Work in Progress: Dorothea Rockburne’s Homage to Colin Powell
May 18 &ndash September 16, 2009
On June 9, 2009, Montreal-born American artist Dorothea Rockburne began work on a 40-foot mural in the Queens Museum’s Large Triangle Gallery. Destined for the U.S. Embassy in Kingston, Jamaica, this new work was commissioned by the Foundation for Art and Preservation in Embassies (FAPE) and honors General Colin Powell, whose parents were from Jamaica. Titled Homage to Colin Powell, the mural depicts the sky over Jamaica on the night he was born. Rockburne, in partnership with Evergreene Architectural Arts, Inc., will execute the mural between June and August 2009. Following its completion, Homage will be on display at the Queens Museum until early September, and shipped to Jamaica and installed in the atrium of the embassy later this year. This marks the first time a FAPE project has been created in public view.
Dorothea Rockburne is a leading American abstract artist. Born in 1932, Rockburne draws inspiration primarily from a deep interest in mathematics and astronomy. Since the late 1960s, she has aligned herself with the classical tradition, exploring geometry, equilibrium, and proportional relationships while using materials like cardboard and crude oil and, more recently, gold leaf and pure pigment. Through deliberate choices of color and composition, Rockburne brings together the human desire for transcendence and the mathematical structures that underlie all of nature. Her work has been seen in one-person exhibitions at numerous galleries and in museum collections including the Metropolitan Museum of Art and The Museum of Modern Art in New York.
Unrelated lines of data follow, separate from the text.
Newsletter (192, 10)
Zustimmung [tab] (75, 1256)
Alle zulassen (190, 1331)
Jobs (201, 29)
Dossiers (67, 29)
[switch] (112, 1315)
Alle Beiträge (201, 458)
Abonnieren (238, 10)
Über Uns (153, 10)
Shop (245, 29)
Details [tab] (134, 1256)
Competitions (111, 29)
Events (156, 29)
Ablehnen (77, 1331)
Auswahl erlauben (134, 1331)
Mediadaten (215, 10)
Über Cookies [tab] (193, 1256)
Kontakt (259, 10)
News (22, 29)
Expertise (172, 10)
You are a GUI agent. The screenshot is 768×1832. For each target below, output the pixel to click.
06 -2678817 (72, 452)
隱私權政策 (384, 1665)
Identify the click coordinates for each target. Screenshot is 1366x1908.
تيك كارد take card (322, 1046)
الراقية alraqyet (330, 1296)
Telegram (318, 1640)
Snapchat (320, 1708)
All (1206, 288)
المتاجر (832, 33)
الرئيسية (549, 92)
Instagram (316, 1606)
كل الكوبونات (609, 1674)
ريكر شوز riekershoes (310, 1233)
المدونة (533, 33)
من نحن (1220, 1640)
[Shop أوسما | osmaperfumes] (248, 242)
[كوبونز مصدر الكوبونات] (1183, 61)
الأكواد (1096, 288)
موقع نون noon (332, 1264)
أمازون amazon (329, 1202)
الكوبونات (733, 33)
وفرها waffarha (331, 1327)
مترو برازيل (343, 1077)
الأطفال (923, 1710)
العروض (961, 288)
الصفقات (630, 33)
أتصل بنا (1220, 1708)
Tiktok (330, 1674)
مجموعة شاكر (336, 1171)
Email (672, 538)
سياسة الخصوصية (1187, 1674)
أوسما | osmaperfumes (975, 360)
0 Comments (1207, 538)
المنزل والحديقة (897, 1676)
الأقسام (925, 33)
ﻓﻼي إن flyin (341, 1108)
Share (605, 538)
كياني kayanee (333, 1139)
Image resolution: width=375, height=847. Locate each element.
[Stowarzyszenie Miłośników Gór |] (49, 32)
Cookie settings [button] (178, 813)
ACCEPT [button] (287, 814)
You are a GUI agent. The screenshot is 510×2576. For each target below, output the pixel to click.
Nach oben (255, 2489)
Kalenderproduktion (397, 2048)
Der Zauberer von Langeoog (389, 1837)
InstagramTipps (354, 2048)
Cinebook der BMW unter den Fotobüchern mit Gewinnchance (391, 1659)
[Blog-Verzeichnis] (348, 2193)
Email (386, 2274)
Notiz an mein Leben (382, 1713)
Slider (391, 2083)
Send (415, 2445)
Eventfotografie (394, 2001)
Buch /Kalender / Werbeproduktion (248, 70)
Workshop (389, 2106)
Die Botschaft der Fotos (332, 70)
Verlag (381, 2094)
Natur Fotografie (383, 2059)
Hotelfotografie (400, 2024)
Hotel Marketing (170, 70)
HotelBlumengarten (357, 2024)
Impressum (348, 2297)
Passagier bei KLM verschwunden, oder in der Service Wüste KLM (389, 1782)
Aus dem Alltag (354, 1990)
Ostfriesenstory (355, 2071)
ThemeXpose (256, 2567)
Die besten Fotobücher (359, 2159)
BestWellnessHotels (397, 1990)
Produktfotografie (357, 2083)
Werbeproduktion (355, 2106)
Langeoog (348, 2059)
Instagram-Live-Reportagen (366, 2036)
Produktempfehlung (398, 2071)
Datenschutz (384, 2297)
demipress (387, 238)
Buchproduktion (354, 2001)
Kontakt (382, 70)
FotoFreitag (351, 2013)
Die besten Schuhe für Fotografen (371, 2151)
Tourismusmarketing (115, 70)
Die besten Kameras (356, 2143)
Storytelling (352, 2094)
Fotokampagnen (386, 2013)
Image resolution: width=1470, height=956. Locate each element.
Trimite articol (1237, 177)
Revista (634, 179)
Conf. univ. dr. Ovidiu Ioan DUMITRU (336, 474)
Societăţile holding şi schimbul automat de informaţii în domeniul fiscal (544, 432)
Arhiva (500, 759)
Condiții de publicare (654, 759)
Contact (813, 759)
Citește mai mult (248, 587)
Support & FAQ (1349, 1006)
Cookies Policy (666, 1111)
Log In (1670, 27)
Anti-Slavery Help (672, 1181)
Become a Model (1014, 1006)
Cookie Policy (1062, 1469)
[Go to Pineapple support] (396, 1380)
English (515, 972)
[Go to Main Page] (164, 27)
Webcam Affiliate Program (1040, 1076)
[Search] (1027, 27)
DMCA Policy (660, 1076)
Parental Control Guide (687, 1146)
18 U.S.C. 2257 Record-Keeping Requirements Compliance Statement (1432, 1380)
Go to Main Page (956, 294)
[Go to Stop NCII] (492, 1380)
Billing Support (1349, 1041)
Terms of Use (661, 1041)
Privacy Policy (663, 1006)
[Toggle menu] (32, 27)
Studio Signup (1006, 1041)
The Dorothea Rockburne Reading Room, located in the same gallery, is the latest in a series of reading rooms developed as part of QMA’s collaboration with the Queens Library. The Reading Room provides reference materials on subjects that inform the mural and how they relate to each other and to Queens residents. Some of the subjects included are astronomy, mural-making, and Colin Powell. The Reading Room also features a short documentary on the project by Ed Howard of the Checkerboard Film Foundation.
For the past 30 years, the third largest foreign-born population in New York City has been from Jamaica. Almost a fourth of the total Jamaican community lives in Queens, making the Queens Museum of Art a fitting location for the execution, interpretation, and unveiling of Rockburne’s artwork. This is a unique opportunity both to learn about how one artist works and to delve into the immigrant heritage of a widely admired American.
The Foundation for Art and Preservation in Embassies (FAPE) is the leading non-profit organization dedicated to enhancing the United States’ image abroad through American art. Founded as a public-private, non-partisan partnership in 1986, FAPE works with the U.S. Department of State to exhibit fine art in U.S. embassies around the world. FAPE’s donations include works by more than 145 preeminent American artists placed in over 70 countries.